Modesty and chastity are important virtues for both Muslim men and women, and the Quran instructs both sexes to "cast down their glances and guard their chastity." But with regard to female modesty, the Quran continues, women should "not display their beauty except what is apparent, and they should place their khimaar over their bosoms" [source: BBC].
A khimaar is a veil-like head covering. Many Muslim scholars interpret the command to not display beauty "except what is apparent" as to mean covering only the hair, but not the face and hands [source: BBC]. Women who follow this tradition typically wear variations on the hijab, a scarf-like head covering.

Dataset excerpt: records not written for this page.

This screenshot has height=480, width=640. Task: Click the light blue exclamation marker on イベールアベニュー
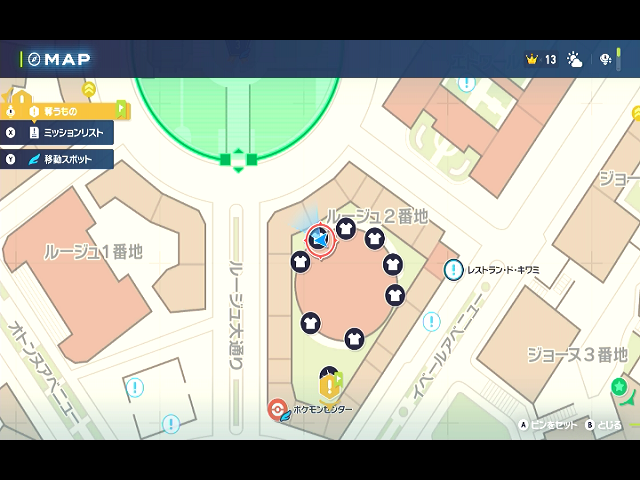coord(431,321)
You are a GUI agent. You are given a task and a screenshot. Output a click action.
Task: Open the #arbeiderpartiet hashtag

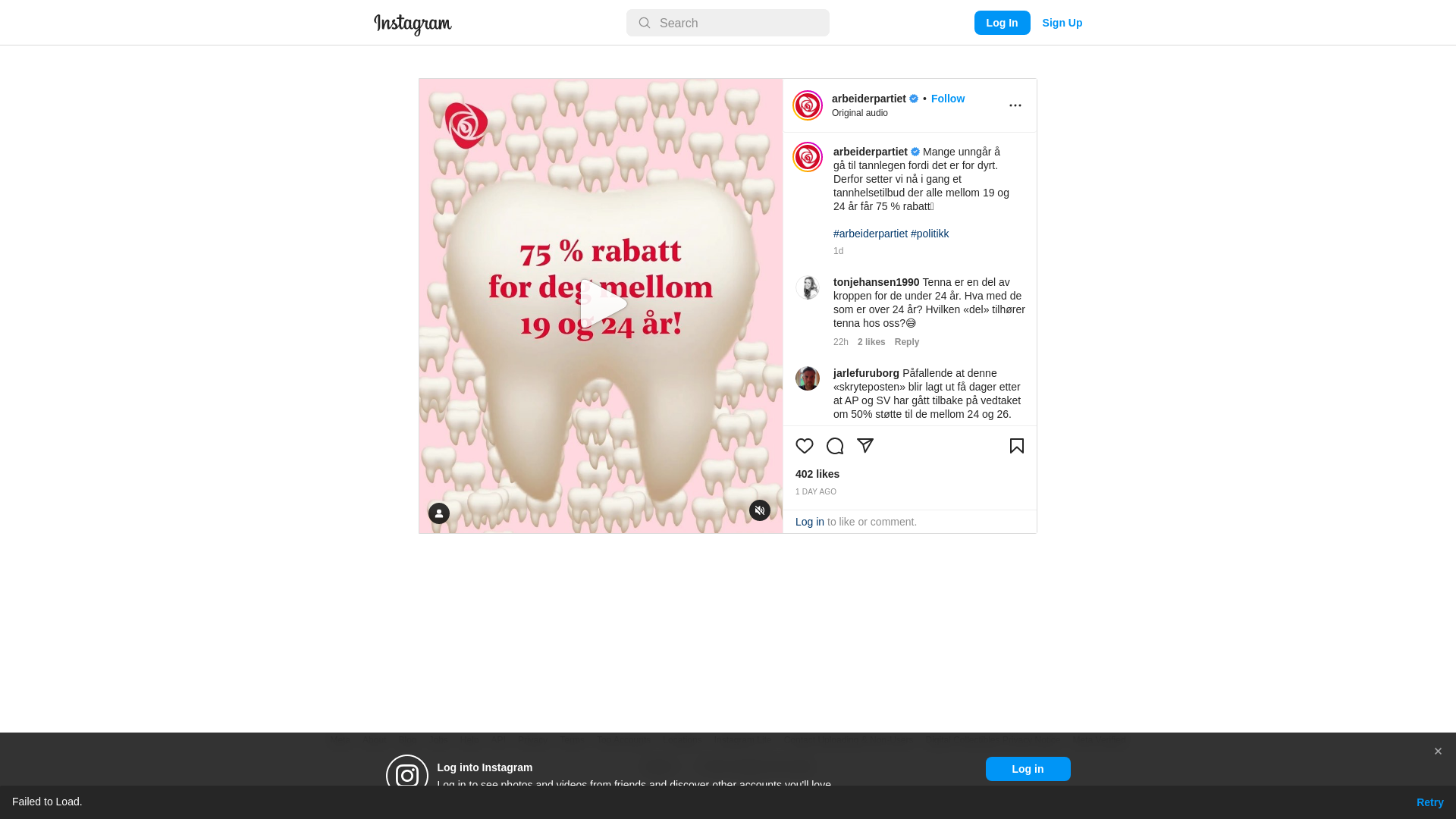click(871, 234)
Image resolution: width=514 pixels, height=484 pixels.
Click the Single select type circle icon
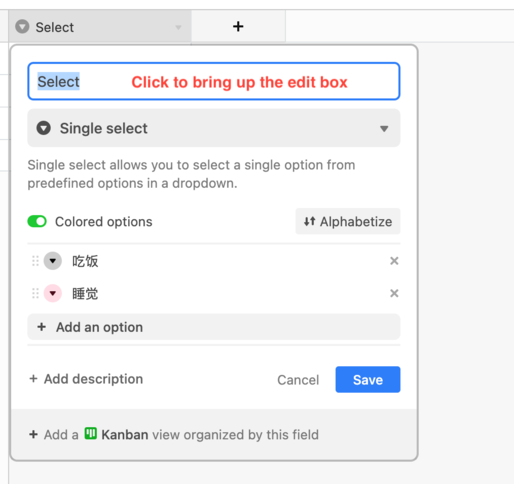click(x=43, y=128)
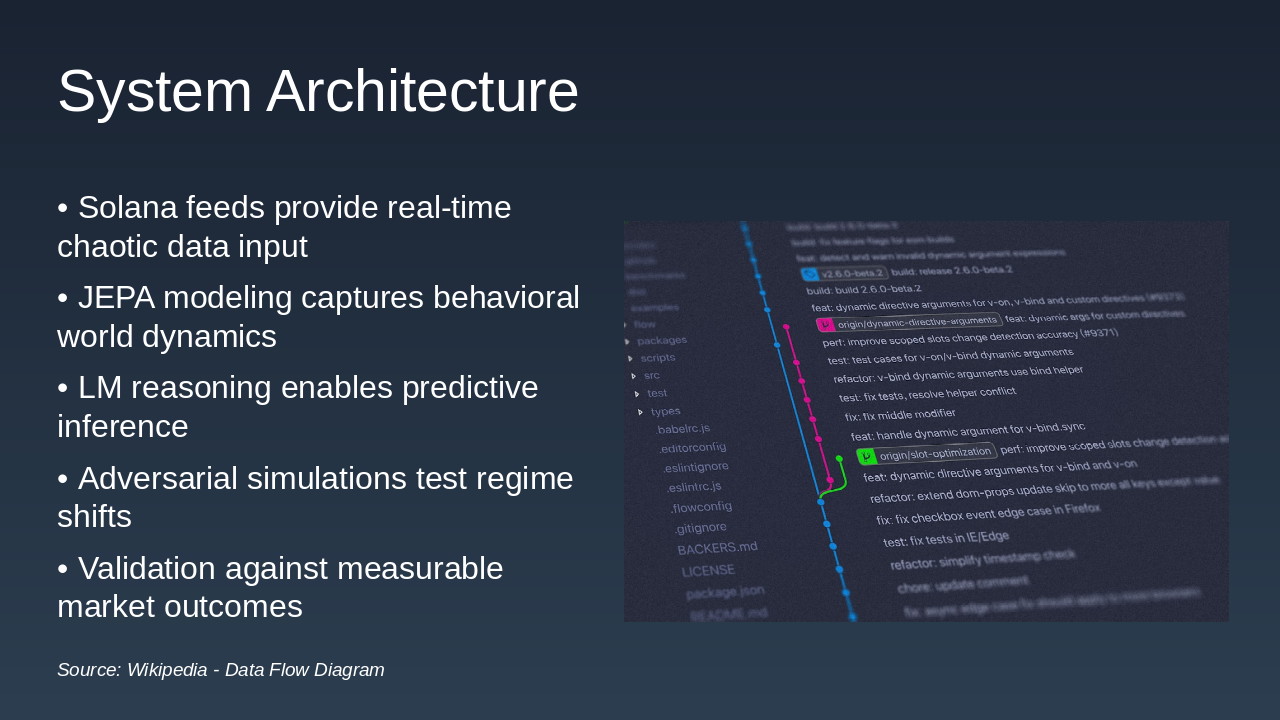The width and height of the screenshot is (1280, 720).
Task: Click the green branch icon for origin/slot-optimization
Action: coord(867,456)
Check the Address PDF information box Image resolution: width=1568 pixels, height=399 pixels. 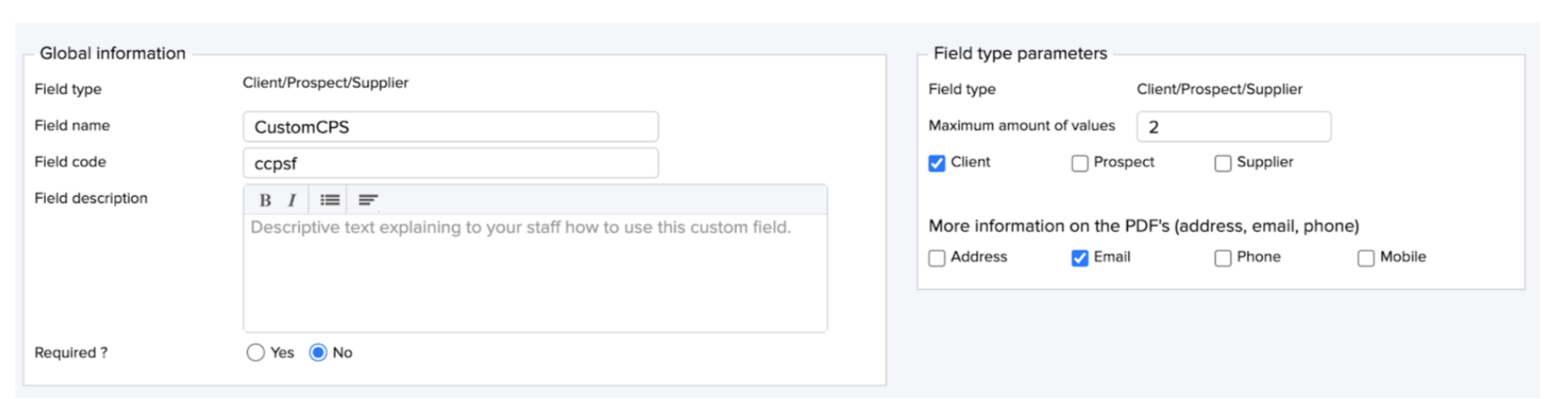click(x=936, y=258)
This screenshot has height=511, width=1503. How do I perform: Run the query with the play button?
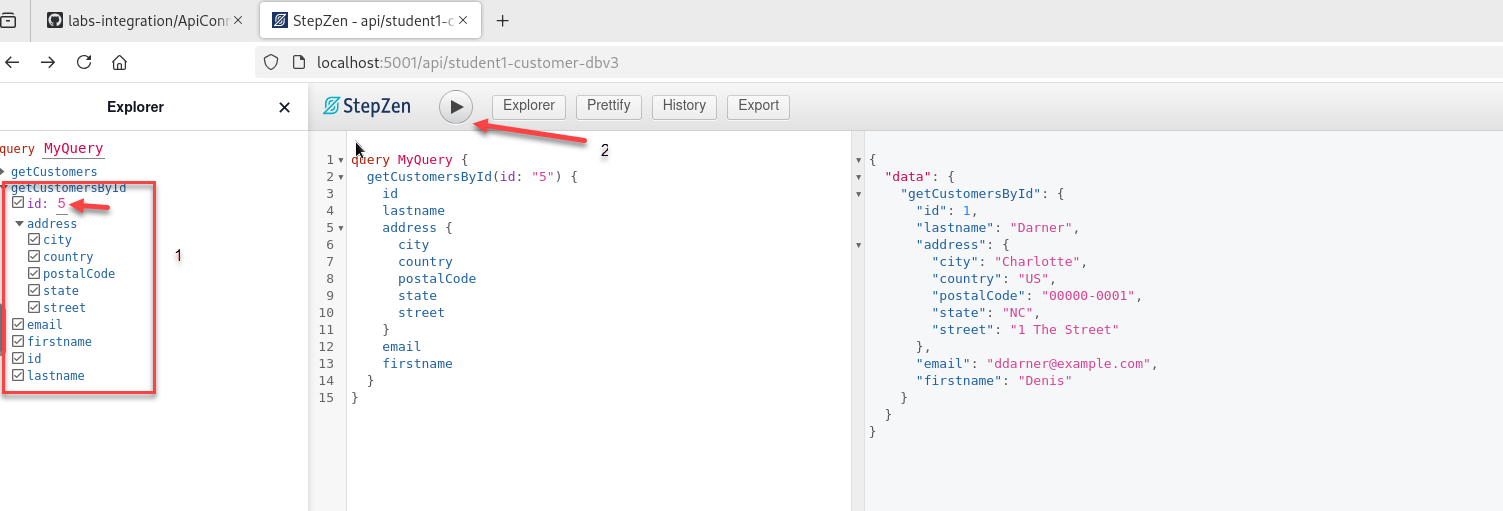pyautogui.click(x=456, y=107)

Others interpret the command to place the veil "over their bosoms" to mean that women should cover much more than just the hair. In the time of the Prophet Muhammad, his wives were said to have worn head-to-toe coverings. This is believed to be the origin of the niqab, a full-body covering that reveals only the eyes [source: BBC].
Another Quranic verse commands that people who speak to the prophet's wives must do so behind a screen to ensure "greater purity for your hearts and theirs." Some have interpreted this to mean that even seeing a woman's eyes is an invitation for impure thoughts. That explains the burqa used by some women, which not only covers the entire body but also veils the eyes with a screen. Others point out that if women's faces were meant to be invisible, the Quran would not instruct men to "cast down their glances."
It's important to note that Muslim women are only expected to cover their heads or faces in public but not at home or in the presence of family members, including men [source: BBC].